We evaluated the average Dice scores under two configurations: retaining the Out-Fusion block while using CNN alone, Transformer alone(Tra), or their combined architecture (CNN-Tra) in the In-Fusion block; and employing only the In-Fusion block without Out-Fusion block with the same architectural variations. As shown in Table 3, our method achieves competitive performance, validating that the integration of Transformer and CNN architectures effectively enables local-global feature complementarity. We investigate the effectiveness of the In-Fusion block in intra-modal fusion (IF), the SAOut-Fusion block in inter-modal fusion (SAF), and the DDOut-Fusion block in inter-modal fusion (DDF) as three critical components of our method. We evaluate In-Out Fusion without SAF and DDF. Specifically, In-Out Fusion without SAF and DDF indicates that feature representations are directly fed into the IF module, meaning that we directly add the calculated feature representations up to get the fusion result. Our findings reveal that InOut Fusion without SAF and DDF performs worse than the other methods. Similarly, configurations lacking either IF and DDF or IF and SAF also yield suboptimal results. We compare the performance of our method using IF alone, SAF alone, or DDF alone, as shown in Table4, which presents the average performance over the 15 possible combinations on the BraTS2020¹³ dataset. The results demonstrate that the IF block, SAF block, and DDF block contribute to performance improvements across all tumor regions. This underscores the importance of IF, SAF, and DDF in the overall effectiveness of InOut-Fusion.

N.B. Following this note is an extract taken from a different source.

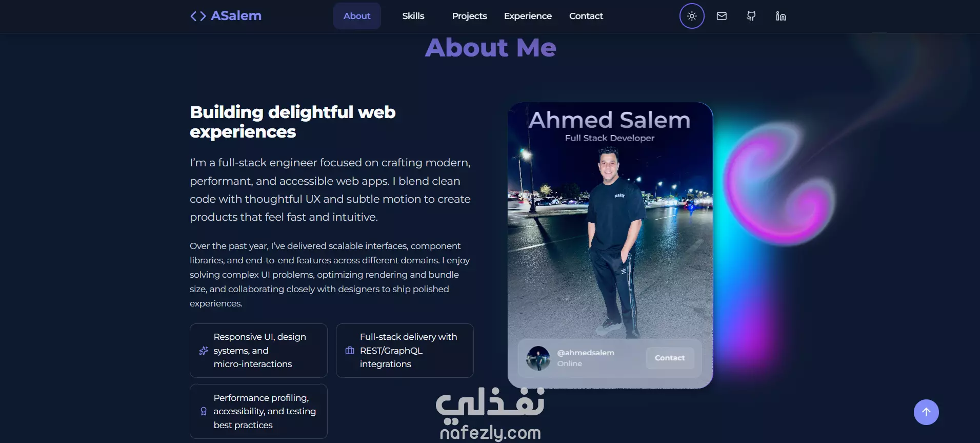Image resolution: width=980 pixels, height=443 pixels.
Task: Open the LinkedIn icon in header
Action: click(x=781, y=16)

Table 3 The result of correlated ablation experiments while using CNN alone, Transformer alone(Tra) alone, or their combination (CNN-Tra), under two cases with Out-Fusion block and without Out-Fusion block on the BraTS2020¹³ data.

Table 4 The result of correlated ablation experiments while using IF block alone, SAF block alone, or DDF block alone on the BraTS2020¹³ datase.

Discussion and conclusion

In this paper, we propose Hierarchical In-Out Fusion for incomplete multimodal brain tumor segmentation. Compared to existing multimodal fusion networks, our approach achieves more effective results without adding extra encoders that would increase computational cost. Hierarchical fusion, which employs different fusion strategies at different layers, enhances the representation of latent correlation features, resulting in significantly improved scores for ET and TC. Due to dual-domain fusion, leading to clearer tumor boundary segmentation in 3D image comparisons. As a result, the average Dice score is improved compared to similar fusion networks. We demonstrate that our approach can be seamlessly integrated into existing backbone networks by replacing their fusion operations or blocks, performing individual segmentation for each image modality and learning latent correlation representation through a shared encoder can improve segmentation performance, but it increases the network’s computational overhead, to designing a lightweight network is an important problem to address in the future.